Gliadel Used in Initial Malignant Glioma Surgery Increases Survival

Gliadel Used in Initial Malignant Glioma Surgery Increases Survival

BALTIMORE--Guilford Pharmaceuticals Inc.'s Gliadel biodegradable polymer implants significantly increased survival in a study of 32 patients with malignant glioma undergoing initial surgery. Gliadel wafers or placebo were inserted into the surgical cavity created when the brain tumor was removed, followed 3 weeks later by standard radiation therapy.

As the wafer slowly dissolves in the brain, it releases carmustine directly to the tumor site in high concentrations over an extended period of time.

In this randomized double-blind phase III study, 63% of the Gliadel-treated patients were alive 1 year after treatment, compared with 19% of placebo recipients. At 2 years, the figures were 31% and 6%, respectively.

The study, reported at the 11th International Conference on Brain Tumor Research and Therapy in Napa, Calif, was coordinated by Guilford's Scandinavian partner, Orion-Farmos Corporation, and led by Dr. Simo Valtonen, of Turku University Central Hospital, Finland.
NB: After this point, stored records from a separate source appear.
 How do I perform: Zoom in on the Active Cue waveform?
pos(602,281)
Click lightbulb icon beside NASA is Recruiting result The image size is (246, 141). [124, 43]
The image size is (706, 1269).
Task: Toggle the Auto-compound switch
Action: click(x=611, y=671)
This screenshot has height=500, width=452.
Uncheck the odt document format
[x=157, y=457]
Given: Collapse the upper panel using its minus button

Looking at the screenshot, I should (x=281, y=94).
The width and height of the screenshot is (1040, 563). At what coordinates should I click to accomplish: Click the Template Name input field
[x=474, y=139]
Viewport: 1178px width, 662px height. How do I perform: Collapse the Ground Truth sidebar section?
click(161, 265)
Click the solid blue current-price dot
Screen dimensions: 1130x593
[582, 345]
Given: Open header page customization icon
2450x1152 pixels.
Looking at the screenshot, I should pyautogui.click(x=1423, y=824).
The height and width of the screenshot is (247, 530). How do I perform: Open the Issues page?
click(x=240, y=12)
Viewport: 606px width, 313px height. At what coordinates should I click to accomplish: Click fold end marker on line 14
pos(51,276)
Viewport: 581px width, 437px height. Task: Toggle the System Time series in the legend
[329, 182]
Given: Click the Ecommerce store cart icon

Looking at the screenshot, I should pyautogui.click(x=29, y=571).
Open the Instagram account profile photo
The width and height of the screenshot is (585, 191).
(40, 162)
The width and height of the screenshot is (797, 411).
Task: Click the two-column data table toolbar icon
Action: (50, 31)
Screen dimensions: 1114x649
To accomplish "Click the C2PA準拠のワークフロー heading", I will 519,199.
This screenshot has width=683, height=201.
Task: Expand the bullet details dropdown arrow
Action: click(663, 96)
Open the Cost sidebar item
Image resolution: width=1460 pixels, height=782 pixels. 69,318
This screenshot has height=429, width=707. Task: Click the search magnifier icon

In a US phase III study, Gliadel was shown to extend survival in patients with recurrent malignant glioma. Gliadel is currently available under a Treatment IND to US patients.

In other news, Guilford announced that it has licensed exclusive worldwide rights to a novel proprietary polyanhydride polymer from Yissum Research Development Corporation of the Hebrew University of Jerusalem.